GSA Connects 2023 Meeting in Pittsburgh, Pennsylvania

Paper No. 116-14
Presentation Time: 8:00 AM-5:30 PM

RECONSTRUCTING CRETACEOUS SEAFLOOR TOPOGRAPHY BASED ON FACIES DISTRIBUTIONS: SANTONIAN SANT CORNELI FORMATION, SOUTHCENTRAL PYRENEES, SPAIN


DRZEWIECKI, Peter, Environmental Earth Science, Eastern Connecticut State University, 83 Windham Street, Willimantic, CT 06226

The Santonian Sant Corneli Formation, southcentral Pyrenees, Spain, contains numerous distinct facies that were deposited within a relatively small area in response to actively changing seafloor topography. Upper Cretaceous strata in the southern Pyrenees comprise a regional set of northward prograding carbonate platforms that developed on the southern margin of the Pyrenean Basin prior to Alpine convergence. This regional trend is recorded in strata immediately below the Sant Corneli Formation across the field area. In the western part of the field area, the Sant Corneli Formation records continuation of this regional trend. Here, it is composed of skeletal grainstone that contains rudist, coral, and echinoderm fragments, benthic foraminifera, and 10-15% quartz sand. Large clinoforms define northward migrating sand bodies in a shallow shoreface environment.
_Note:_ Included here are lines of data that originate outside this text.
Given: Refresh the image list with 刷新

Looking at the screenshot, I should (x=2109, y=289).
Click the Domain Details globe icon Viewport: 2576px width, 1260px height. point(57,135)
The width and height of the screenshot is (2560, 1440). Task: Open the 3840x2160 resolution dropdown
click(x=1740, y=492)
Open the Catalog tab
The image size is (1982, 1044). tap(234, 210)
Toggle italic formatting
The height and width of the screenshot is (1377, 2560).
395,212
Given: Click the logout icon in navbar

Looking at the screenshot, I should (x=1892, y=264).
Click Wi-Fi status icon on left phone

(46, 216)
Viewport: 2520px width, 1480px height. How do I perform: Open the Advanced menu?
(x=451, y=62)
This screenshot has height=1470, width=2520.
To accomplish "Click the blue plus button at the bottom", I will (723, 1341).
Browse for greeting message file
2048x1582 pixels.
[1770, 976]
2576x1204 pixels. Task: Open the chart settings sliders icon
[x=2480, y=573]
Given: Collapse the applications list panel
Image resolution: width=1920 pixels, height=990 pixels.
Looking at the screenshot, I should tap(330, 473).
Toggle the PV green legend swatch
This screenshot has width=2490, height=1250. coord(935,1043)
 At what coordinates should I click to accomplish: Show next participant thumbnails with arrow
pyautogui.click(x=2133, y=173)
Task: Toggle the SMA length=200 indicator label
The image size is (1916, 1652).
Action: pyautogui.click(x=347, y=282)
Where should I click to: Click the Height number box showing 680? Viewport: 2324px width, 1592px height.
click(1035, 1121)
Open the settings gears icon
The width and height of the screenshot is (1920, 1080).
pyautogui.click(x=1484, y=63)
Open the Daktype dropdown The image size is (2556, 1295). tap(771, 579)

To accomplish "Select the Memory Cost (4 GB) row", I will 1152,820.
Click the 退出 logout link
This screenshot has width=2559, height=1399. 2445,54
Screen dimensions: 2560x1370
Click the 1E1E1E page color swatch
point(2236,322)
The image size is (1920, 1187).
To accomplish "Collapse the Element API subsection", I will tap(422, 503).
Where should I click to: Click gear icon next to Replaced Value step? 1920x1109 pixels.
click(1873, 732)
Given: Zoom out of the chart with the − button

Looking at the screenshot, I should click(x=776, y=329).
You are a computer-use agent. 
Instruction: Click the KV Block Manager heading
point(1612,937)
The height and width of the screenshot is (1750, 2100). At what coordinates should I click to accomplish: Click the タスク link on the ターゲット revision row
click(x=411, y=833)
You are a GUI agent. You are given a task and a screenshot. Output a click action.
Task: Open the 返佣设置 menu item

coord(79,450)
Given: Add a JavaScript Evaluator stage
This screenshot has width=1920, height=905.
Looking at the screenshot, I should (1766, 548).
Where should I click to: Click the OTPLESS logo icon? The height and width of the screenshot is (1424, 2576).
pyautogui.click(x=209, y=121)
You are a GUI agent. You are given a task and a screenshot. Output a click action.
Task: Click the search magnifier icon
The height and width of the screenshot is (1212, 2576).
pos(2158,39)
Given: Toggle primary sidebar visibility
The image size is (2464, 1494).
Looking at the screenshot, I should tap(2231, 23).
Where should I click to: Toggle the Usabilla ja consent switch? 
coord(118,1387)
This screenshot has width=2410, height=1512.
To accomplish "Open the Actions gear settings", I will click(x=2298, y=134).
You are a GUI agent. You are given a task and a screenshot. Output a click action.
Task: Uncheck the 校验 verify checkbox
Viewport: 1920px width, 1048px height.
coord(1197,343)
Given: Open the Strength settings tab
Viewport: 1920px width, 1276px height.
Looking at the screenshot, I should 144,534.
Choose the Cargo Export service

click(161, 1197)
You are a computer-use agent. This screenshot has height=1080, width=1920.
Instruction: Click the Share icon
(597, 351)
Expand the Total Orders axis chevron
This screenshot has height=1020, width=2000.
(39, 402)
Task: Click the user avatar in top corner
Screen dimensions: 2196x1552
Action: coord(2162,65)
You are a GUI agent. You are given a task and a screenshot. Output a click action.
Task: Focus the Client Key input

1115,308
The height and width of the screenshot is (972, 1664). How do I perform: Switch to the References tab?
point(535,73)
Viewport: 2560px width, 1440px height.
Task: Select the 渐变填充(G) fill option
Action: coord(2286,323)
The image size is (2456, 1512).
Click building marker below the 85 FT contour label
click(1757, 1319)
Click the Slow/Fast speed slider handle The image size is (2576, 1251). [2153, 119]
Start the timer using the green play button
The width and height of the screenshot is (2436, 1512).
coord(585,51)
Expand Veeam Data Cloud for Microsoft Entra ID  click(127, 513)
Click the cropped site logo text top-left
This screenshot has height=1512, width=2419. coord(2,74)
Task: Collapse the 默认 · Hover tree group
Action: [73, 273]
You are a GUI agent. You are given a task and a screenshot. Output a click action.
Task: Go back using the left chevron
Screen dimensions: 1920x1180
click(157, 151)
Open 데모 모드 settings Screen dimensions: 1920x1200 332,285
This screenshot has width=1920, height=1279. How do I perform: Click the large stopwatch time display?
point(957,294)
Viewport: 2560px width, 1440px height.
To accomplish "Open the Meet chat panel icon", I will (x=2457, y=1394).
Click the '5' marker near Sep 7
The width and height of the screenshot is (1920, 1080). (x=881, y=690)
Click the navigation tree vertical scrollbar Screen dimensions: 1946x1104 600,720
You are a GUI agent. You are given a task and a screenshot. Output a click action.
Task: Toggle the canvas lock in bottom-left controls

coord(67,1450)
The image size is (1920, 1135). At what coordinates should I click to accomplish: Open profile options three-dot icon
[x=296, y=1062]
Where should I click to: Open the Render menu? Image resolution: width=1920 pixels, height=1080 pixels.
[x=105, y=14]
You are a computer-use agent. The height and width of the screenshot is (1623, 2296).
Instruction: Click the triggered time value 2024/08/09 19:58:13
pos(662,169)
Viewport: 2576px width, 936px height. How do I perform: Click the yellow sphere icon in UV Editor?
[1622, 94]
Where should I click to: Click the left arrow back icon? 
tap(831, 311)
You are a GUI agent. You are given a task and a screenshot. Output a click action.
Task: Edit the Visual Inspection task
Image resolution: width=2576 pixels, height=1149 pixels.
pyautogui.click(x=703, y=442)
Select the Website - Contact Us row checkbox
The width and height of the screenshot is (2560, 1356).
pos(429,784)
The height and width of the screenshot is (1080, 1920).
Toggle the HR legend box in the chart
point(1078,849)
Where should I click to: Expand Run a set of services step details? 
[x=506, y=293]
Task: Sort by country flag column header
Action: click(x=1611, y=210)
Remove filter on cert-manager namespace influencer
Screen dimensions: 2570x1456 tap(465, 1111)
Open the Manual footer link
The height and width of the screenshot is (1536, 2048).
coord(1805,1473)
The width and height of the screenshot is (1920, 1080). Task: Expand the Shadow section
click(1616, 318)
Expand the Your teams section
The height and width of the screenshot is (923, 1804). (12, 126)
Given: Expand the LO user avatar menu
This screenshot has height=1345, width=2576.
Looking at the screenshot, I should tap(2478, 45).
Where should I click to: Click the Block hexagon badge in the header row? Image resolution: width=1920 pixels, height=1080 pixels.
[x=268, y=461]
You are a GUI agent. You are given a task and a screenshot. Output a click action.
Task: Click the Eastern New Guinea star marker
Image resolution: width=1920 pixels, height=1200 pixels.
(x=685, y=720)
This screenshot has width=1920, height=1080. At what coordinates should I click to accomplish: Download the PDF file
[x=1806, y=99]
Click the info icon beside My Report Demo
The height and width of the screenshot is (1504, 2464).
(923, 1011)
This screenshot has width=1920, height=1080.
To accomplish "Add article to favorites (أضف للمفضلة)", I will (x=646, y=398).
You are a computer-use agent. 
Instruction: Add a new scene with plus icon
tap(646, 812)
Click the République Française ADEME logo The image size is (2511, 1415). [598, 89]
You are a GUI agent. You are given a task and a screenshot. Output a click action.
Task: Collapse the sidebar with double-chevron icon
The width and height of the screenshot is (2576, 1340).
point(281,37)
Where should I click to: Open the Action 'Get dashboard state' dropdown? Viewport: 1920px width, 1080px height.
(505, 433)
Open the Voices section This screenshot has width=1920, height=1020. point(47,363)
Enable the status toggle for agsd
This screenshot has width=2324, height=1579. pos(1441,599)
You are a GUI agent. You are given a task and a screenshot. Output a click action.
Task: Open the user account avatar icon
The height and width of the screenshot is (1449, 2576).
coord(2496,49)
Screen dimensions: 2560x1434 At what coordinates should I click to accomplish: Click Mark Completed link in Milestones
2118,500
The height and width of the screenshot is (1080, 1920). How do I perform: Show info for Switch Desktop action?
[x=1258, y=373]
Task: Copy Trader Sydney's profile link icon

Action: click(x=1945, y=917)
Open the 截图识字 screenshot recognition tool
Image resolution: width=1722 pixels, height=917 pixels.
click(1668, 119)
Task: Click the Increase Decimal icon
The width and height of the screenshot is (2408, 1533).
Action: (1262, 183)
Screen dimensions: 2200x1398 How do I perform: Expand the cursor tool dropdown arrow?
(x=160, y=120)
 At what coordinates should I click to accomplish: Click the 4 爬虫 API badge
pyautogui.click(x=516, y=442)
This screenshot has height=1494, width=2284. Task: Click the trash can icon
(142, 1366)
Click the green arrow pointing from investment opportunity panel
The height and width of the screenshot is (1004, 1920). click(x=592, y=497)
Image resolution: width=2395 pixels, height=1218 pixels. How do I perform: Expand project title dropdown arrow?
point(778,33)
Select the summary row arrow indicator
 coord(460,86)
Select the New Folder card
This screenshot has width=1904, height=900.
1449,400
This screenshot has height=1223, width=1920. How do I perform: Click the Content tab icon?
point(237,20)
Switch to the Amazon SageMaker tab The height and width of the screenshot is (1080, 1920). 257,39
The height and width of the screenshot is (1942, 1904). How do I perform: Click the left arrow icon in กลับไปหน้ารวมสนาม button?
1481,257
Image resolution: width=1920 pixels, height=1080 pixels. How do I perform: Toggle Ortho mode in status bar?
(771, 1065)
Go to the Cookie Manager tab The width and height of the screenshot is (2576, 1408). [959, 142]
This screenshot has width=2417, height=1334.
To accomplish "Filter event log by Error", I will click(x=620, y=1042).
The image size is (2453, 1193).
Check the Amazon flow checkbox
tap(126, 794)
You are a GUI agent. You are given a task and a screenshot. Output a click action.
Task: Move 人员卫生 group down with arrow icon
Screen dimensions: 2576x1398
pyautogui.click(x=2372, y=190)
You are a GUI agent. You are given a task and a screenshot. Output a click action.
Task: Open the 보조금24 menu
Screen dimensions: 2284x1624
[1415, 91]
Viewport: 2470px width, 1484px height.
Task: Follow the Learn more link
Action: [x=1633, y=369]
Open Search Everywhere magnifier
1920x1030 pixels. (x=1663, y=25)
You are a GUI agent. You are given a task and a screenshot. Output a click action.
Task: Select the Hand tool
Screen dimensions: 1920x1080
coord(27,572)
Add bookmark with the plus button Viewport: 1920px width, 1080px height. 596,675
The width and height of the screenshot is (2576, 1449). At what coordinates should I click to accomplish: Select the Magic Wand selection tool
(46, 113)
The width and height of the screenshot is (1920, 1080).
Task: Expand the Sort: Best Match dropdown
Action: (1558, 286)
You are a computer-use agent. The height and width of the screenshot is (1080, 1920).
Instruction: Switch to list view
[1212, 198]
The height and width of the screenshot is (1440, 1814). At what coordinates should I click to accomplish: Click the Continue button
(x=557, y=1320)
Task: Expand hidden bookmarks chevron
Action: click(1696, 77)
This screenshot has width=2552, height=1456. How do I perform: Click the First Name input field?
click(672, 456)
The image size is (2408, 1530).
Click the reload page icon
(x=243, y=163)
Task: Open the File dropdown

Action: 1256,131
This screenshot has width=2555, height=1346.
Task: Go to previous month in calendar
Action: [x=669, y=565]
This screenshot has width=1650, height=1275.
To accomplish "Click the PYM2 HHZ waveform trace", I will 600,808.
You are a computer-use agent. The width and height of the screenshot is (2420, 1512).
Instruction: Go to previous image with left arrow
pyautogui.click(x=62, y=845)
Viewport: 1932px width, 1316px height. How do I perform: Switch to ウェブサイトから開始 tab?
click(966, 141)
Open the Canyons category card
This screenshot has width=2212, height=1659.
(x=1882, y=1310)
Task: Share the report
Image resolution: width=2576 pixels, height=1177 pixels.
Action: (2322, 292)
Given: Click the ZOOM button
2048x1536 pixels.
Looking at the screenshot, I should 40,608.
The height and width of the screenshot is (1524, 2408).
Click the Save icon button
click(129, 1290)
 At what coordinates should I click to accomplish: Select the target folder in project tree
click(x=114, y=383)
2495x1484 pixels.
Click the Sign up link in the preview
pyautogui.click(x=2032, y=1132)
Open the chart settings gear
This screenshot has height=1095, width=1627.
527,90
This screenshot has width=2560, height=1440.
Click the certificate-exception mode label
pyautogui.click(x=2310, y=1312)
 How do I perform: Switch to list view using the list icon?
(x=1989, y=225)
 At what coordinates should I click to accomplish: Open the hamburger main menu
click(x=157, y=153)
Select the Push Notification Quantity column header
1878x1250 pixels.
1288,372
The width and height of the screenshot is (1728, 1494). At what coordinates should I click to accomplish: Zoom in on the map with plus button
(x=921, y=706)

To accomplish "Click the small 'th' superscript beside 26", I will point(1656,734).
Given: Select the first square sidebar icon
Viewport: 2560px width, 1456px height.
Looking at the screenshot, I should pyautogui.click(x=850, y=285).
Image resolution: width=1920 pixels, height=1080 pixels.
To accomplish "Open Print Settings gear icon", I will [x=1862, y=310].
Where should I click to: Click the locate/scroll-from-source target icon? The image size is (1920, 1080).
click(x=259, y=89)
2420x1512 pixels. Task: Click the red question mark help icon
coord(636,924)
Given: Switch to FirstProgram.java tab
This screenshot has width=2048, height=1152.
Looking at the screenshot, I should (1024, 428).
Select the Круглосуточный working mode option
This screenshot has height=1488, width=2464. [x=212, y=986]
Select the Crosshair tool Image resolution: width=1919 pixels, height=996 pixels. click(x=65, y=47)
In the eastern part of the field area, however, the Sant Corneli Formation contains rudist biostromes that are restricted to the crest of a structural high (the Boixols Anticline), suggesting the anticline was active during deposition and provided a shallow environment that localized the biostromes. This is supported by the occurrence of coeval deeper water marl containing syndepositional slumps on the anticline flanks, and a lack of quartz sand indicating this area was isolated from the regional depositional system. The rudist-rich facies intertongue with the skeletal grainstone just west of the Boixols Anticline.

The Sant Corneli Formation was deposited prior to the onset of Alpine convergence. A Santonian-aged origin of the Boixols Anticline recognized through facies analysis supports the growing recognition of an episode of halokinesis in the southcentral Pyrenees prior to convergence. Salt movement created the structural high that promoted rudist biostrome growth, and salt withdrawal to the north and south of the anticline created deeper environments as well as steeper slopes, both of which influenced deposition. At the same time, the western part of the field area did not appear to be influenced by the anticline during deposition of the Sant Corneli Formation. Understanding the distribution of contemporaneous facies was essential for identifying syndepositional changes to seafloor topography that influenced local sedimentation.